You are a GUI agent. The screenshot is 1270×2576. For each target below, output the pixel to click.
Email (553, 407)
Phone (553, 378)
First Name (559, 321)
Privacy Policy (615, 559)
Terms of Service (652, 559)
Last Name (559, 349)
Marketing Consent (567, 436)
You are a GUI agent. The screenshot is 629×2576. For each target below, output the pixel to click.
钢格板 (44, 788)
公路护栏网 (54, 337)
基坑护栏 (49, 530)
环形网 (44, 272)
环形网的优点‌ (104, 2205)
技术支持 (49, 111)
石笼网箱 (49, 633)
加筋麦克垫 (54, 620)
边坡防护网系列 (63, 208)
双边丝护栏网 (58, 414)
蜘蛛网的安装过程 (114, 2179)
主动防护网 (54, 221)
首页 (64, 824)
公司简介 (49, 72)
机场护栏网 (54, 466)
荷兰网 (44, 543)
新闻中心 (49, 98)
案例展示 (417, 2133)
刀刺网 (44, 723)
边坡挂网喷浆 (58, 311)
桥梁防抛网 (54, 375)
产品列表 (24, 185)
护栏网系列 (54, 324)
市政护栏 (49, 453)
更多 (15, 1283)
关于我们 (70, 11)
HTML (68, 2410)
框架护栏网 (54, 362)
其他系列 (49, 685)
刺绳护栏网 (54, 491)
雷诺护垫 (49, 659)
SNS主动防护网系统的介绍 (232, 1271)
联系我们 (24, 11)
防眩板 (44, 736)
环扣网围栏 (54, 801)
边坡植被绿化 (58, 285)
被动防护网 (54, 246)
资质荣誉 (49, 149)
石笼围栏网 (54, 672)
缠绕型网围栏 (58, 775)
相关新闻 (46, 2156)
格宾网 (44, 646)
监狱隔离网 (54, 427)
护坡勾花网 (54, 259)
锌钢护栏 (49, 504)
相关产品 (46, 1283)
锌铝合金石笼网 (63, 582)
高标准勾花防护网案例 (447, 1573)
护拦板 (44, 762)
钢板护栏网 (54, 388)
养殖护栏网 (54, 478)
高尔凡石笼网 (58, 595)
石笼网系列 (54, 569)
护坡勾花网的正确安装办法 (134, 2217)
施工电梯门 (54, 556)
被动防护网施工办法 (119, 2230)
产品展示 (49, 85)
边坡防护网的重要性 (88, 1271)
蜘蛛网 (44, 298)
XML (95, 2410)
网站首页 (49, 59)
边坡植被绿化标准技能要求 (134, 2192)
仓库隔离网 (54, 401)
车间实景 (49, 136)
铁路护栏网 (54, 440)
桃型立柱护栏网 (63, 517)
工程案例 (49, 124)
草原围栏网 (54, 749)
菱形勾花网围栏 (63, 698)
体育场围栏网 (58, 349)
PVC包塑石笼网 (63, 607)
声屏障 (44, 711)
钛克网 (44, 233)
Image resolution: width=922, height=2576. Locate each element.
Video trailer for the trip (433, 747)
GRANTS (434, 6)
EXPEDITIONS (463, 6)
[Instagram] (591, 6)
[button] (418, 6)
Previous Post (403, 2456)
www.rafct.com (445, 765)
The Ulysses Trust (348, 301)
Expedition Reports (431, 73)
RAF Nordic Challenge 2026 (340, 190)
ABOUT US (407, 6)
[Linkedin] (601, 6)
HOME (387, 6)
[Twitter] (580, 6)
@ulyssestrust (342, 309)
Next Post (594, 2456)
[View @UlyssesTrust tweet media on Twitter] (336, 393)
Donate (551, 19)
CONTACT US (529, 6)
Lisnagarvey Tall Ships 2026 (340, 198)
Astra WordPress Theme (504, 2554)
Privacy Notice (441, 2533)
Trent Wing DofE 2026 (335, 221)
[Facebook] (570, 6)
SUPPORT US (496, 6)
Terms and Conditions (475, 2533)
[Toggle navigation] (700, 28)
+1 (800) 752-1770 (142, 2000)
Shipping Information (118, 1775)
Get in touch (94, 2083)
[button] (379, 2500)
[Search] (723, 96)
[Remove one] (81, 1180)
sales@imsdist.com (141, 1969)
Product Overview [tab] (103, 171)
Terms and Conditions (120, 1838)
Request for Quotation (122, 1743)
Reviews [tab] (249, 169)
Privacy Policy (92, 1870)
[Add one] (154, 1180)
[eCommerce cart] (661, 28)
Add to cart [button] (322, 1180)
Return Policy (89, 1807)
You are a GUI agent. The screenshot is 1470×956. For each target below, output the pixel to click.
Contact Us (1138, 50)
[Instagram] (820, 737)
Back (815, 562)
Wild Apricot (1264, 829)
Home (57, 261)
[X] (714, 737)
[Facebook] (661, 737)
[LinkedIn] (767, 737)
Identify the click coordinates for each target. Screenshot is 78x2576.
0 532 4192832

### [TASK]
From the entries above, write out only the lines starting at the line that holds "铁路护栏网 (54, 440)" and ending at the line that holds "Expedition Reports (431, 73)", keeping both and matching them exactly.

### [EXERCISE RESULT]
铁路护栏网 (54, 440)
桃型立柱护栏网 (63, 517)
工程案例 (49, 124)
草原围栏网 (54, 749)
菱形勾花网围栏 (63, 698)
体育场围栏网 (58, 349)
PVC包塑石笼网 (63, 607)
声屏障 (44, 711)
钛克网 (44, 233)
Image resolution: width=922, height=2576. Locate each element.
Video trailer for the trip (433, 747)
GRANTS (434, 6)
EXPEDITIONS (463, 6)
[Instagram] (591, 6)
[button] (418, 6)
Previous Post (403, 2456)
www.rafct.com (445, 765)
The Ulysses Trust (348, 301)
Expedition Reports (431, 73)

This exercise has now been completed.